A DFAC (pronounced “dee-fack”) is a Dining Facility, the Army’s term for its on-base cafeterias where soldiers eat their daily meals. DFACs serve breakfast, lunch, and dinner at standardized government rates and are a central part of daily life on Army installations worldwide. If you’ve heard the term in conversation with a service member or seen it referenced online, it’s simply the military’s version of a cafeteria, though with its own rules, traditions, and payment system.
How DFACs Work Day to Day
DFACs operate on set meal schedules, typically opening early for breakfast, serving lunch around midday, and offering dinner in the evening. The food follows standardized menus designed to meet the nutritional demands of active-duty soldiers. Meals range from hot entrees and sides to salad bars and grab-and-go options. The Army has adopted a color-coded nutrition program called Go for Green, which uses traffic-light labeling (green, yellow, red) on menu items so soldiers can quickly identify which foods best support physical performance.
The atmosphere is functional, not fancy. Soldiers line up, grab a tray, move through a serving line, and sit at communal tables. Some DFACs on larger installations have been rebranded as “warrior restaurants” and offer slightly upgraded environments, but the core setup is cafeteria-style dining.
Who Eats at a DFAC
Most soldiers living in barracks are required to eat at the DFAC under a system officially called Essential Station Messing (ESM), commonly known as the “meal card” plan. Because most barracks rooms aren’t equipped with kitchens, the Army channels these soldiers into the DFAC for their meals. Soldiers on ESM forgo a portion of their Basic Allowance for Subsistence (BAS), the monthly pay meant to cover food costs. That money goes directly toward their meal plan, with roughly $65 remaining that’s paid to the soldier each month for personal use. The BAS deduction shows up on their Leave and Earnings Statement.
Soldiers who live off-post or in family housing typically receive full BAS and aren’t on a meal card. They can still eat at the DFAC, but they pay out of pocket at the standard meal rate. Officers, DoD civilians, retired military personnel, and contractors can also eat at a DFAC and pay the full meal rate.
What Meals Cost
The government sets DFAC meal rates annually. For 2025, the daily total is $17.60, broken down by meal:
- Breakfast: $4.40 full rate ($3.25 discount rate)
- Lunch: $7.10 full rate ($5.40 discount rate)
- Dinner: $6.10 full rate ($4.65 discount rate)

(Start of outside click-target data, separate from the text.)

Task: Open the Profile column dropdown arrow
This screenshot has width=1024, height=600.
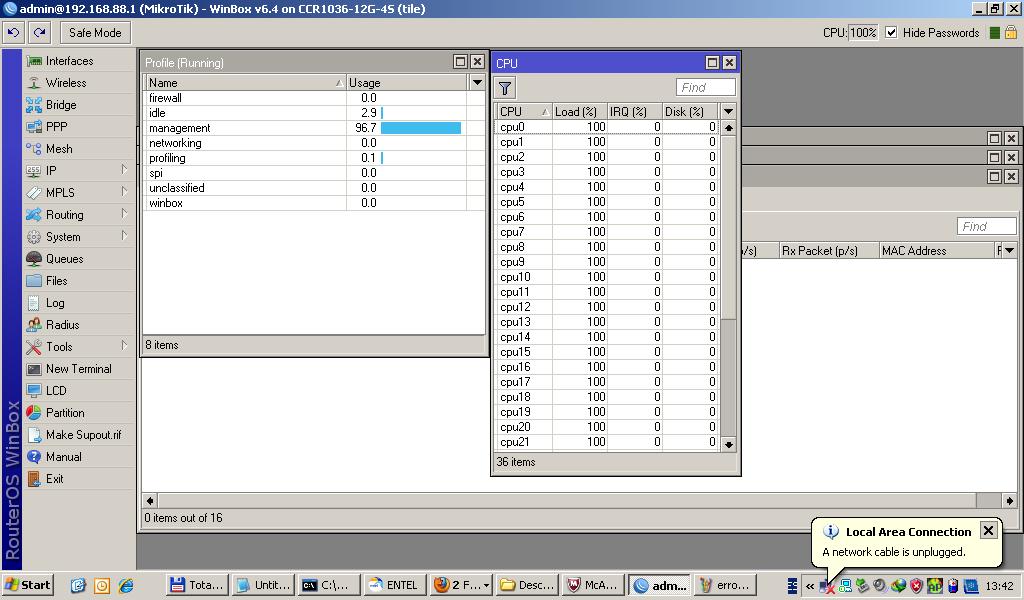Action: (x=477, y=83)
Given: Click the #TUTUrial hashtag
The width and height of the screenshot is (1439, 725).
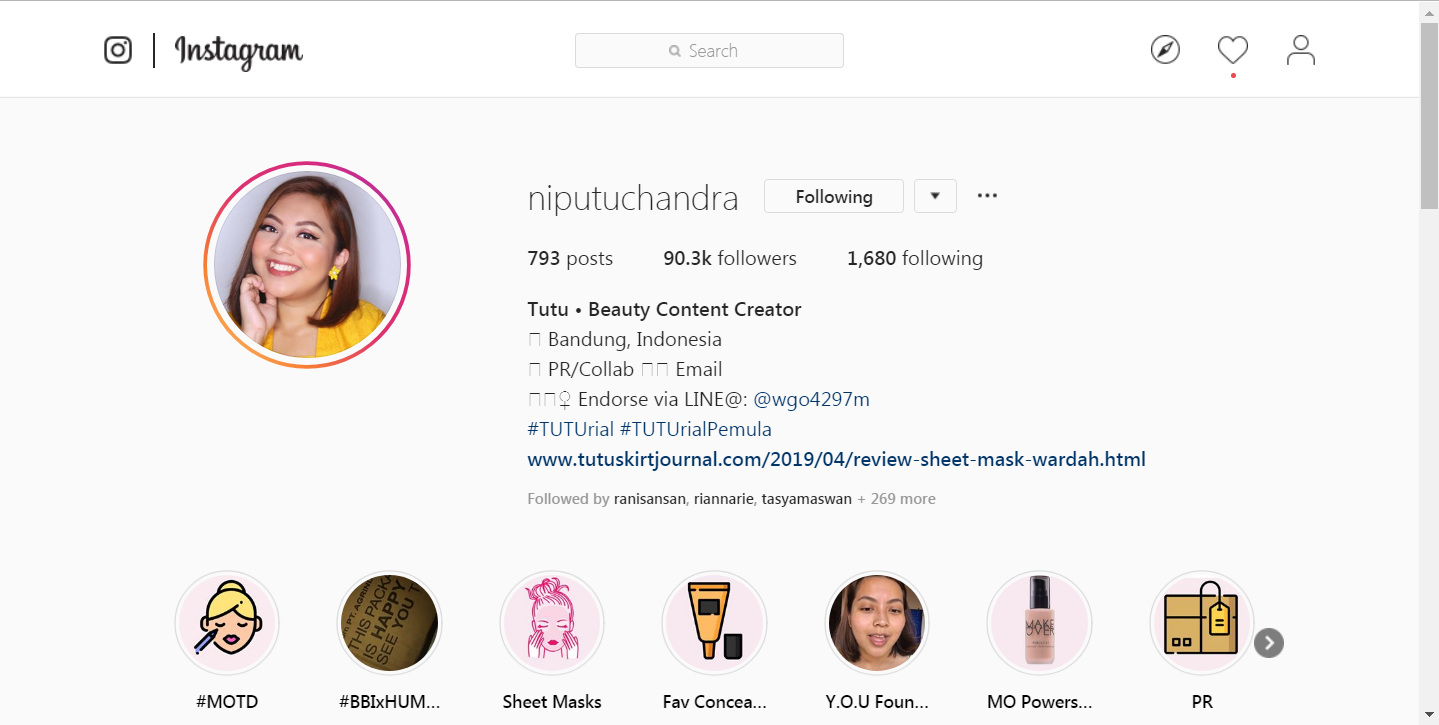Looking at the screenshot, I should coord(570,429).
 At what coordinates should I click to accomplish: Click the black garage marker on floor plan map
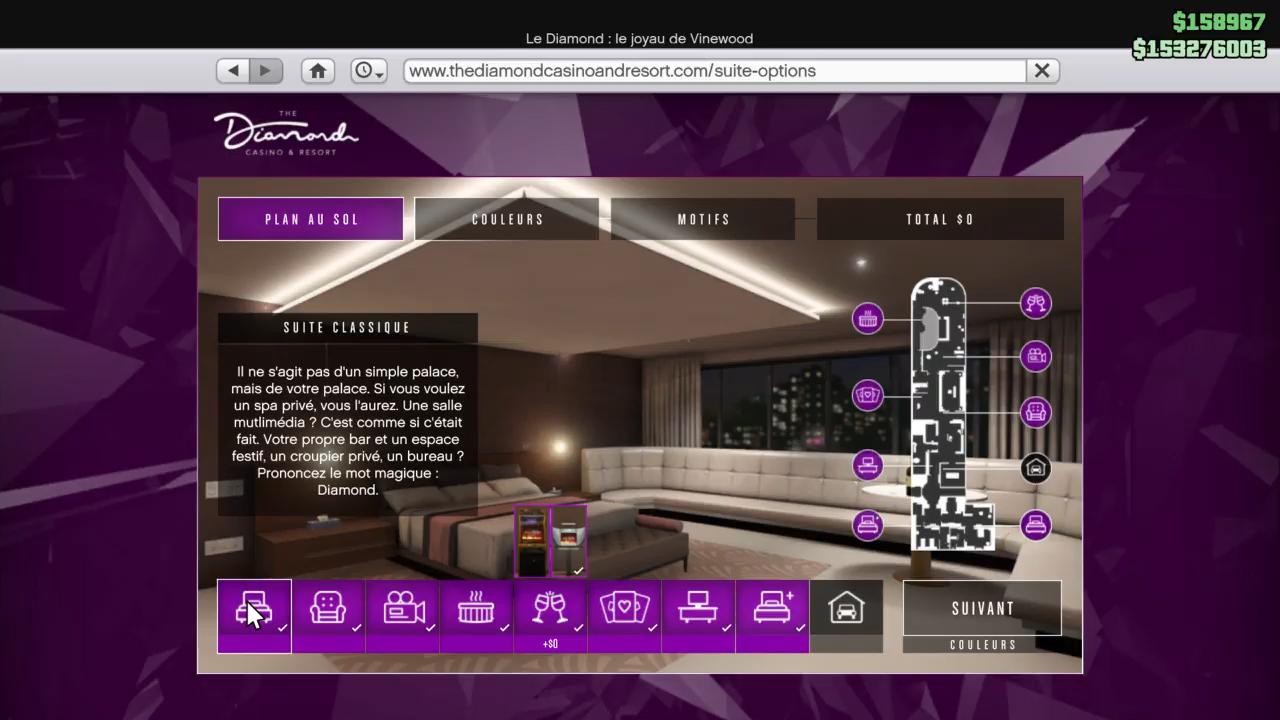1035,468
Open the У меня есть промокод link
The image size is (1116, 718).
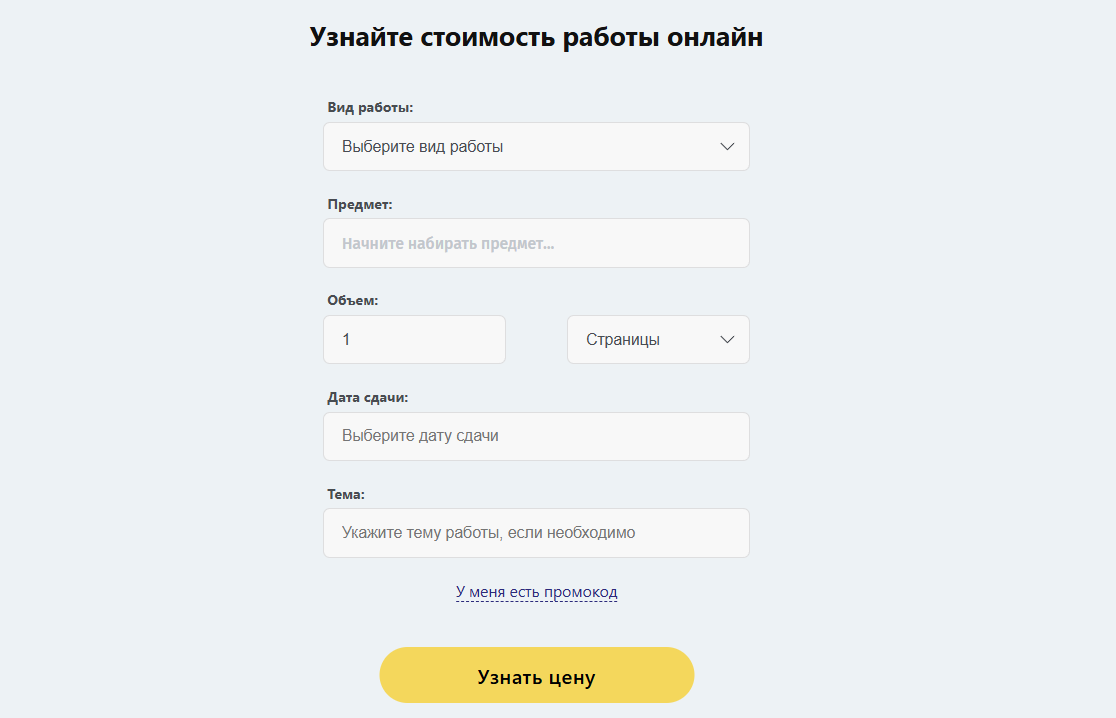(x=537, y=592)
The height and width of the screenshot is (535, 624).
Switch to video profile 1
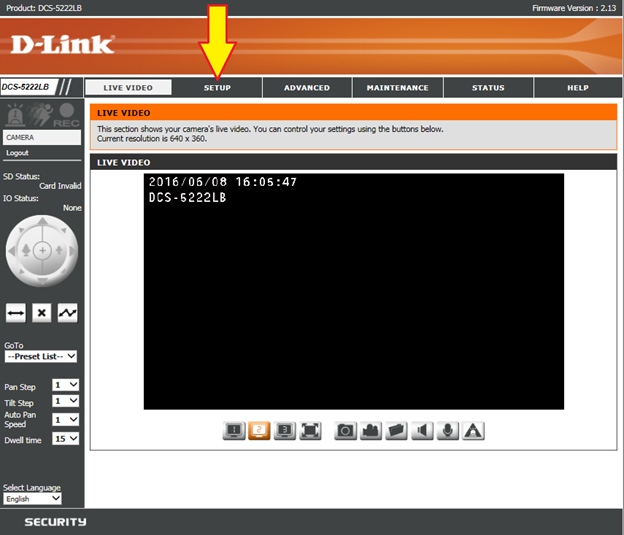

The discount rate applies to spouses and family members of junior enlisted soldiers in pay grades E-1 through E-4. Everyone else, including officers, higher-ranking enlisted families, civilians, and contractors, pays the full rate. Soldiers on ESM don’t pay per meal at the door; the cost is handled through their BAS deduction.
Guests and Family Members
Civilians can’t just walk into a DFAC for lunch, but there are specific situations where family members and guests are authorized. Family members of active-duty soldiers with permanent change of station orders can eat at the DFAC while in temporary quarters for up to 10 days. During traditional holiday meals like Thanksgiving, Christmas, and the Army Birthday celebration, DFAC employees may invite their families, and guests of certain soldiers may also be authorized to purchase meals. DoD civilians, retired military, civilian dignitaries, and entertainment groups visiting the installation can eat at the full meal rate.
Dress Code and Basic Rules
DFACs enforce dress standards. Soldiers in uniform must wear it properly per regulations. Military headgear comes off inside the dining facility, with narrow exceptions for armed security personnel and food service workers on duty. Civilians eating at a DFAC are expected to dress in good taste: no bare feet, no exposed undergarments, no sweaty or dirty clothing, no pajamas, and nothing with profane or obscene messaging. Tank tops that excessively expose the armpits are also off-limits. The standard is basically “look presentable,” not formal.
Holiday Traditions
One of the most distinctive DFAC customs happens during Thanksgiving and Christmas. Senior leaders, from sergeants major to colonels to generals, put on aprons and step behind the serving line to personally serve meals to junior soldiers. Colonels carve turkeys, generals ask privates which slice of pie they want. It’s one of the Army’s most visible traditions of leadership, symbolizing that rank comes with a responsibility to take care of your people. Walk into any DFAC on a major holiday, whether on a stateside installation or a remote outpost, and you’ll find commanders filling plates for their soldiers.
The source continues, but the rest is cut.